TASK GOAL:
When you find the line with "Viewport: 1232px width, 959px height." among the records below, reproduce it and each line after it exactly, ending with the line with "Click Anna's Archive".

RECORD SET:
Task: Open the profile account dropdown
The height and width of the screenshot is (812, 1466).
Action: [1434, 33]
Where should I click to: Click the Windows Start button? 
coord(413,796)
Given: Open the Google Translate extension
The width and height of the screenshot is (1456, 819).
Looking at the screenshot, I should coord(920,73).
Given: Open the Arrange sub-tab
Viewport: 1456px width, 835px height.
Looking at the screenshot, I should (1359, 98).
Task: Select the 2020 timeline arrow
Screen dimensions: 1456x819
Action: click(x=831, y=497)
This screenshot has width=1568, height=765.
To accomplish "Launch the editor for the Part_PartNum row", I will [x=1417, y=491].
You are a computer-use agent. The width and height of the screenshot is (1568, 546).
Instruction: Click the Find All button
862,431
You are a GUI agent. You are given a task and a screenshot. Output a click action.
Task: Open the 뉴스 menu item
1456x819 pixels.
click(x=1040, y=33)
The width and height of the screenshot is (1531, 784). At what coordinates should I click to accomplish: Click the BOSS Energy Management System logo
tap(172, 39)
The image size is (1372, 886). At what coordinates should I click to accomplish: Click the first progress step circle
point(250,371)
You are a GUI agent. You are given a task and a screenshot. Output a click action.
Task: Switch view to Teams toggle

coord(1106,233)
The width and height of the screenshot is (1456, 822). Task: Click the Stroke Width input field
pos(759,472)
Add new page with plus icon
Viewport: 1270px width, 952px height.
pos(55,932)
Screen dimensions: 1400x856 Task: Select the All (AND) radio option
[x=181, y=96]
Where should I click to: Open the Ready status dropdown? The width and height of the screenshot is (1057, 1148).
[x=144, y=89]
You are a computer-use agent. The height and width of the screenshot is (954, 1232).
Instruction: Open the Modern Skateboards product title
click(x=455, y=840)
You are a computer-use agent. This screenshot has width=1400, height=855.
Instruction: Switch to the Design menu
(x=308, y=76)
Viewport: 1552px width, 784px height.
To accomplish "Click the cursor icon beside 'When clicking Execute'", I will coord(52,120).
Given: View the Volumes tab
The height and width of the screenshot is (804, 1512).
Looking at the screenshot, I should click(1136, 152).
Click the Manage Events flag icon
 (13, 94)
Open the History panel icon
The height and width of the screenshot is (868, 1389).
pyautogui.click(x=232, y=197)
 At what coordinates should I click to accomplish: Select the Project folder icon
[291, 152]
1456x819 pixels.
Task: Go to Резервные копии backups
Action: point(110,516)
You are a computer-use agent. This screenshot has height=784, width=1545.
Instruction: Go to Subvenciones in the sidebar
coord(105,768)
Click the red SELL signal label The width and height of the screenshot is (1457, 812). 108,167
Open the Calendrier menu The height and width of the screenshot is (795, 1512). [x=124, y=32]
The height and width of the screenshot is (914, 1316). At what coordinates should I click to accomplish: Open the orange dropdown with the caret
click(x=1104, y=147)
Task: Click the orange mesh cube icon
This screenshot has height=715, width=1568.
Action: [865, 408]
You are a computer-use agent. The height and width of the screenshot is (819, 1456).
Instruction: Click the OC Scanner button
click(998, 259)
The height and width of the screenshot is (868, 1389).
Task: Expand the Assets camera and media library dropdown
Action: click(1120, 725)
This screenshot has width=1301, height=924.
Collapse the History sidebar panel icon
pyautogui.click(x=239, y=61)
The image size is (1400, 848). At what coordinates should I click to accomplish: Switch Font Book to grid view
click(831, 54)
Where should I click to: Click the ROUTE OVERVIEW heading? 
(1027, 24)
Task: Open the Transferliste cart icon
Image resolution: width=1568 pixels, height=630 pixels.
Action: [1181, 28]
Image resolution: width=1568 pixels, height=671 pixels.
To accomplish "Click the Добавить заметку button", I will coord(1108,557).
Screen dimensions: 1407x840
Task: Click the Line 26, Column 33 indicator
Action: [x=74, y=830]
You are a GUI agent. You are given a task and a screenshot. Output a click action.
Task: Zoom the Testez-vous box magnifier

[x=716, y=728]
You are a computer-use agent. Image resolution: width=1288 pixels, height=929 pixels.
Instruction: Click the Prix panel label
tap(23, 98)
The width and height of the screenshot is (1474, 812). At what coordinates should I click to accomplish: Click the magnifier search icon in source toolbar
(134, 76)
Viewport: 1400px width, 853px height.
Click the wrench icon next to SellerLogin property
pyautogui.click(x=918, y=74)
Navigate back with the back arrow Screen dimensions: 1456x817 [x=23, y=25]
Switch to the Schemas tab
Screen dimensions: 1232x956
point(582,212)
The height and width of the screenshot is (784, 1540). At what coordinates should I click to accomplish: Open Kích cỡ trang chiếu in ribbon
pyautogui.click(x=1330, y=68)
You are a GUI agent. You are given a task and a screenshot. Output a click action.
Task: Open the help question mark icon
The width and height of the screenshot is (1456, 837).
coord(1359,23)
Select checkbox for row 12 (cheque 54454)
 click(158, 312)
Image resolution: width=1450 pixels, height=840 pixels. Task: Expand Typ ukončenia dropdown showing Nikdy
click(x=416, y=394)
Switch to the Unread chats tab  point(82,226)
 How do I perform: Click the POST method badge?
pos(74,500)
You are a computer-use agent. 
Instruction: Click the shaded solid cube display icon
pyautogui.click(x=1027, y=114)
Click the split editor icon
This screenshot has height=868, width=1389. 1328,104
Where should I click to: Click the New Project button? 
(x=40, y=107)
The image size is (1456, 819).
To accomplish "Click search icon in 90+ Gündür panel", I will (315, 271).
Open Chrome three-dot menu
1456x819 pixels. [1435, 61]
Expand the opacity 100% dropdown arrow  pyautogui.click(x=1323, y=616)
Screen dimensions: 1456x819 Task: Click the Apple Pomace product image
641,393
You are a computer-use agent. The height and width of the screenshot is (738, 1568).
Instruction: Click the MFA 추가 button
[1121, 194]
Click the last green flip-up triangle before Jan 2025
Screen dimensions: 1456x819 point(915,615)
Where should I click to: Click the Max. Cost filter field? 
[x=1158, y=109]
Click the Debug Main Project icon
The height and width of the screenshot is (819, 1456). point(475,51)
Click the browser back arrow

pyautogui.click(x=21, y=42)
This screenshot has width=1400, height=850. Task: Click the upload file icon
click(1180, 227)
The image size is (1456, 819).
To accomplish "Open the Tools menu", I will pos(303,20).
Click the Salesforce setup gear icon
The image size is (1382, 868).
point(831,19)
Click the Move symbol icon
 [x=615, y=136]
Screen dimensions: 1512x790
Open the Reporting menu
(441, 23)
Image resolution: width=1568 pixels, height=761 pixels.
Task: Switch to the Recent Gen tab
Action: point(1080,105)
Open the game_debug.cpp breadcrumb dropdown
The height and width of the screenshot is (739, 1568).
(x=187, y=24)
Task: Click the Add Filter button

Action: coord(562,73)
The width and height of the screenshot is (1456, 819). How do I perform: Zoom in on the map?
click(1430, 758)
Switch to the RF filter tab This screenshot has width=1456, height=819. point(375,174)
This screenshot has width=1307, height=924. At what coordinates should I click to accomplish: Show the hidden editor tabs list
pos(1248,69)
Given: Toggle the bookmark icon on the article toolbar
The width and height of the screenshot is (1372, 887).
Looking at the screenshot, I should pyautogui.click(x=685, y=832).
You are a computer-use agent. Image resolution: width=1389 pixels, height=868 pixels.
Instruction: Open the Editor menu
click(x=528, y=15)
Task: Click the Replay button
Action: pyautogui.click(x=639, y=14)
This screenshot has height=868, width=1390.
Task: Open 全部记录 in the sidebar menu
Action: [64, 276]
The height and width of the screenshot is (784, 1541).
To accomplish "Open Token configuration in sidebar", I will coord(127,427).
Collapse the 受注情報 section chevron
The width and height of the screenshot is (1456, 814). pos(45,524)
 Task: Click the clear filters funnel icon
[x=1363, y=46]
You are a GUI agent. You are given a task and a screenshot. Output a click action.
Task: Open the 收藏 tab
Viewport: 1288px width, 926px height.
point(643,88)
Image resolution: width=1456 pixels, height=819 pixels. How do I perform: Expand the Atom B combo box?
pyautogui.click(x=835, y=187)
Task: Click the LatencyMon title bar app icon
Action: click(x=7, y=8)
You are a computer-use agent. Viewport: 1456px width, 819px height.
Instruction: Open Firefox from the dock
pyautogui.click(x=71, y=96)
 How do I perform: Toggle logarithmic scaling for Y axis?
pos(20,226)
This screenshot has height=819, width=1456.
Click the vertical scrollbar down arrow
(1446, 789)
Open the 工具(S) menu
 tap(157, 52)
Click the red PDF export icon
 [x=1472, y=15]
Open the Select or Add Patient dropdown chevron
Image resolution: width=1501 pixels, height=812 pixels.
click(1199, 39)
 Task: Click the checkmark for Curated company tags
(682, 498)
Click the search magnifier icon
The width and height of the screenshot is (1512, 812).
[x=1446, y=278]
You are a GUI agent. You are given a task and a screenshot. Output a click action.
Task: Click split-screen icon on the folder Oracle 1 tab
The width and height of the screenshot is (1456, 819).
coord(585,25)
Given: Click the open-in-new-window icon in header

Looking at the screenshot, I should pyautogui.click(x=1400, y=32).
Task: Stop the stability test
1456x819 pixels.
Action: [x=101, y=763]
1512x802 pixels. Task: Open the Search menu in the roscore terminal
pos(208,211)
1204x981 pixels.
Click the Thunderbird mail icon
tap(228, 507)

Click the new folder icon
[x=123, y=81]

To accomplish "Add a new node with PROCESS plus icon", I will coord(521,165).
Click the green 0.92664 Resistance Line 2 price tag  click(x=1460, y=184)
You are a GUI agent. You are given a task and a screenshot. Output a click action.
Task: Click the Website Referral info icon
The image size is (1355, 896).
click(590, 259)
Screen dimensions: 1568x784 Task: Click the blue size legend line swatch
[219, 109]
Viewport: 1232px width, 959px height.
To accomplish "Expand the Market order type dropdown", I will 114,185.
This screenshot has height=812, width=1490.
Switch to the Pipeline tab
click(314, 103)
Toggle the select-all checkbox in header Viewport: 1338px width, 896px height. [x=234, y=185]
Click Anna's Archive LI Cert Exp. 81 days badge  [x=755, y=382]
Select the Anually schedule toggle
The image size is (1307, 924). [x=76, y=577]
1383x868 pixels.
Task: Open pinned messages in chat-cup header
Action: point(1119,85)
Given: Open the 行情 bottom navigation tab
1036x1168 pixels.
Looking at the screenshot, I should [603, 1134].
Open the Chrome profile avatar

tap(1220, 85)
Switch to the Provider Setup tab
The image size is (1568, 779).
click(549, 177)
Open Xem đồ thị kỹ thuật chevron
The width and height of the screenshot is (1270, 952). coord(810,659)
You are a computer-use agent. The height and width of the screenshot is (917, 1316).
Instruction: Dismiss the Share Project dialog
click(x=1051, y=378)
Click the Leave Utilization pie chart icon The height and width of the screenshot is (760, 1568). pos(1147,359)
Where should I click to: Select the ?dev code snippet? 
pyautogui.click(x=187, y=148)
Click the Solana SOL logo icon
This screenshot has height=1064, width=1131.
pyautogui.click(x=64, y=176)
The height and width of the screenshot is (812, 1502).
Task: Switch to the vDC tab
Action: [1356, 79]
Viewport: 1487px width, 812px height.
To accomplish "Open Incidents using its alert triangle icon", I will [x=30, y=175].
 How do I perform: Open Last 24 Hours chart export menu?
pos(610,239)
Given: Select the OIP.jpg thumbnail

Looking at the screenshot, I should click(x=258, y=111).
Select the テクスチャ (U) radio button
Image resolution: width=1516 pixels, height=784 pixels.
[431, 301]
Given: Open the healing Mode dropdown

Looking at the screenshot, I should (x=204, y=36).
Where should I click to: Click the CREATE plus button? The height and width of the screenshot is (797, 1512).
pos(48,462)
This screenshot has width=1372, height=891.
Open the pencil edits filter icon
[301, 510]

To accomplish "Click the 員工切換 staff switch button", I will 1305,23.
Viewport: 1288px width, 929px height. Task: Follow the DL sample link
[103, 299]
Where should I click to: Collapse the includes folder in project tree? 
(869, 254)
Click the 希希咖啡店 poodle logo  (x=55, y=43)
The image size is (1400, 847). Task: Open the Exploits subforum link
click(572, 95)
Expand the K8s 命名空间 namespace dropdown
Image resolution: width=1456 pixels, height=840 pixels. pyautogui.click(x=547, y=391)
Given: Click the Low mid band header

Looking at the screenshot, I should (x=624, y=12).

RESPONSE TO THE EXERCISE:
Viewport: 1232px width, 959px height.
To accomplish "Expand the Market order type dropdown", I will 114,185.
This screenshot has height=812, width=1490.
Switch to the Pipeline tab
click(314, 103)
Toggle the select-all checkbox in header Viewport: 1338px width, 896px height. [x=234, y=185]
Click Anna's Archive LI Cert Exp. 81 days badge  [x=755, y=382]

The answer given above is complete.